Watching the 39-year-old’s struggle has left some who knew her questioning whether those in charge of her care understood how sickly she’d become.
“Somebody failed her,” said Stephanie Taylor, a friend who lives near Widener’s family in Tunnel Hill. “From the (surgery) to the prison system, somebody dropped the ball, dropped it in a major way.”
Widener, who was serving a 30-year sentence for trafficking in methamphetamines, spent several difficult months after the surgery recovering at Helms Facility, a Department of Corrections institution in Atlanta largely reserved for pregnant females. She was deemed well enough to return to Pulaski in June, but it appeared to some who saw her that her condition was still dire.
“She was pale, her eyes were red, all her hair was gone,” said Jessica Jordan, who was then incarcerated at Pulaski and has since been released. “That wasn’t Stephanie.”

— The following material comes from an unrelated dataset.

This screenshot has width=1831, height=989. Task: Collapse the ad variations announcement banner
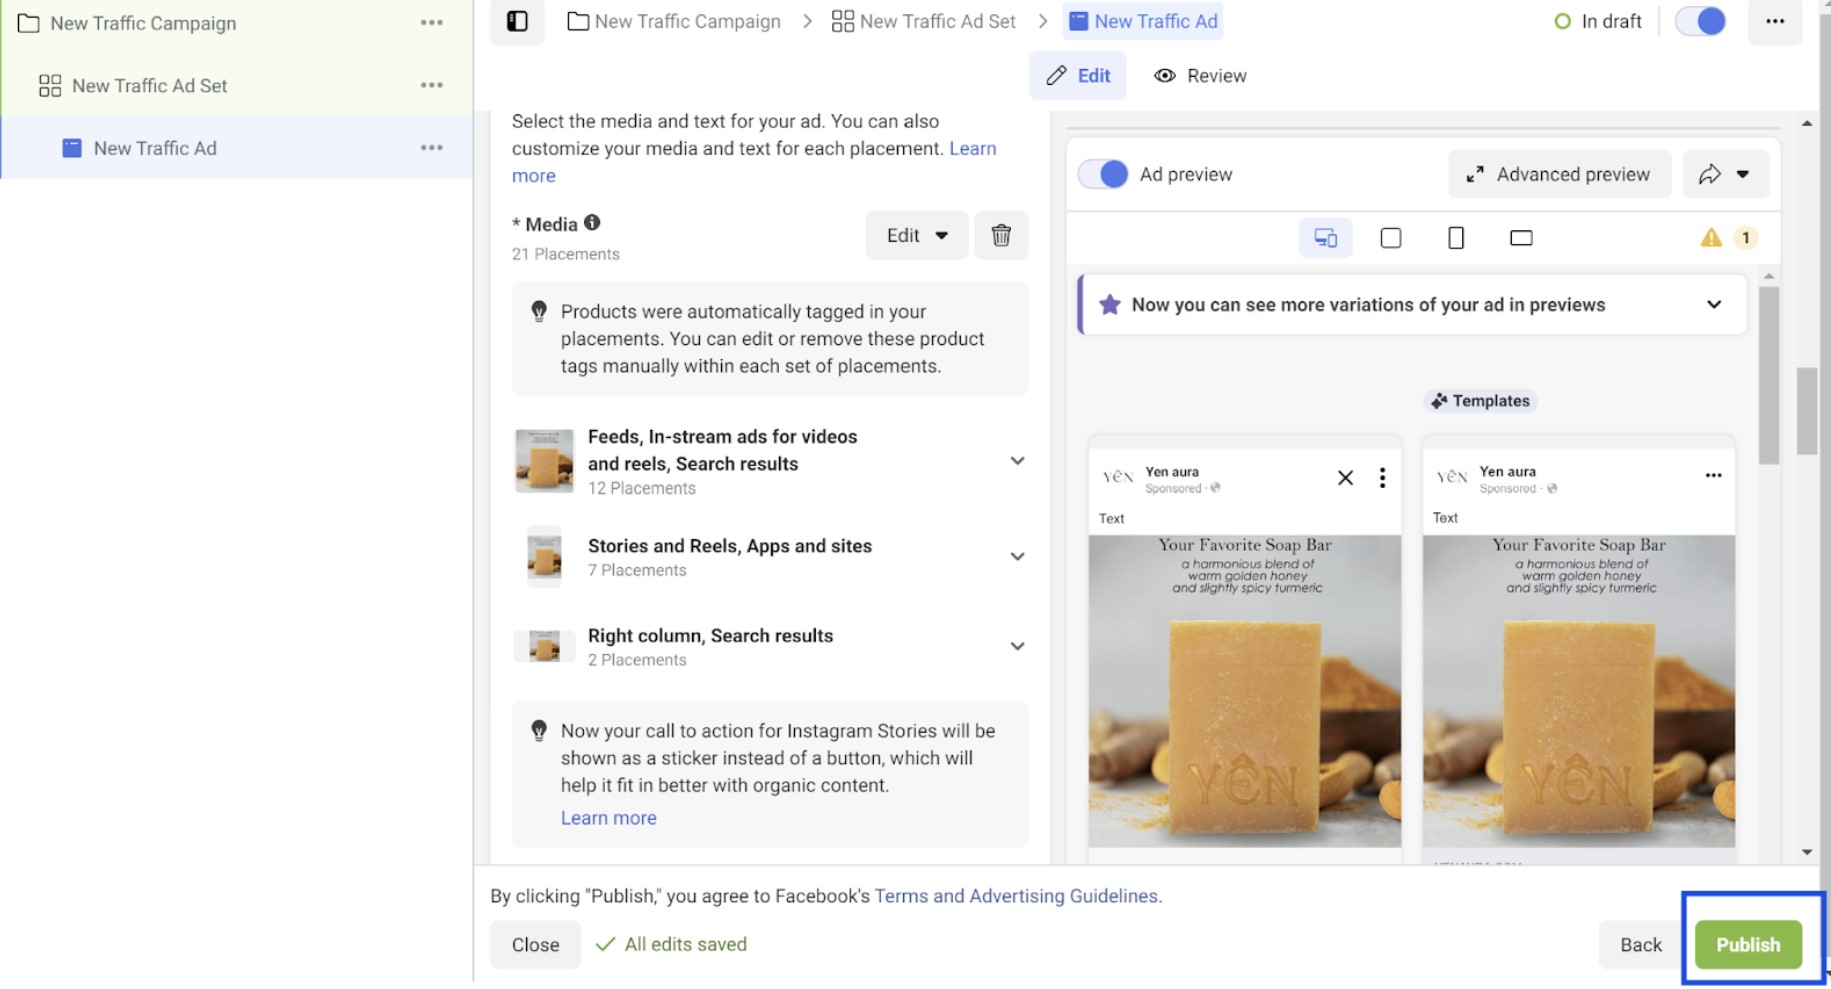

In an email to Taylor from Pulaski on June 25, Widener wrote: “Oh and btw I’m sick again. … I just feel so weak like when I first started walking again. … I can’t get better for some reason.”
On June 29, she was transported to WellStar Atlanta Medical Center after complaining of chest pain. She died there 10 days later due to what hospital records indicate was a multitude of problems, including an infection that had attacked her heart.
In September, Taylor and Widener’s half sister, Brandie, got matching tattoos on their forearms so they can remember the inmate and the ordeal that led to her death: “Too Beautiful for Earth.”
“Every time I look down at it, that’s what I think of,” Taylor said. “I don’t ever want to forget.”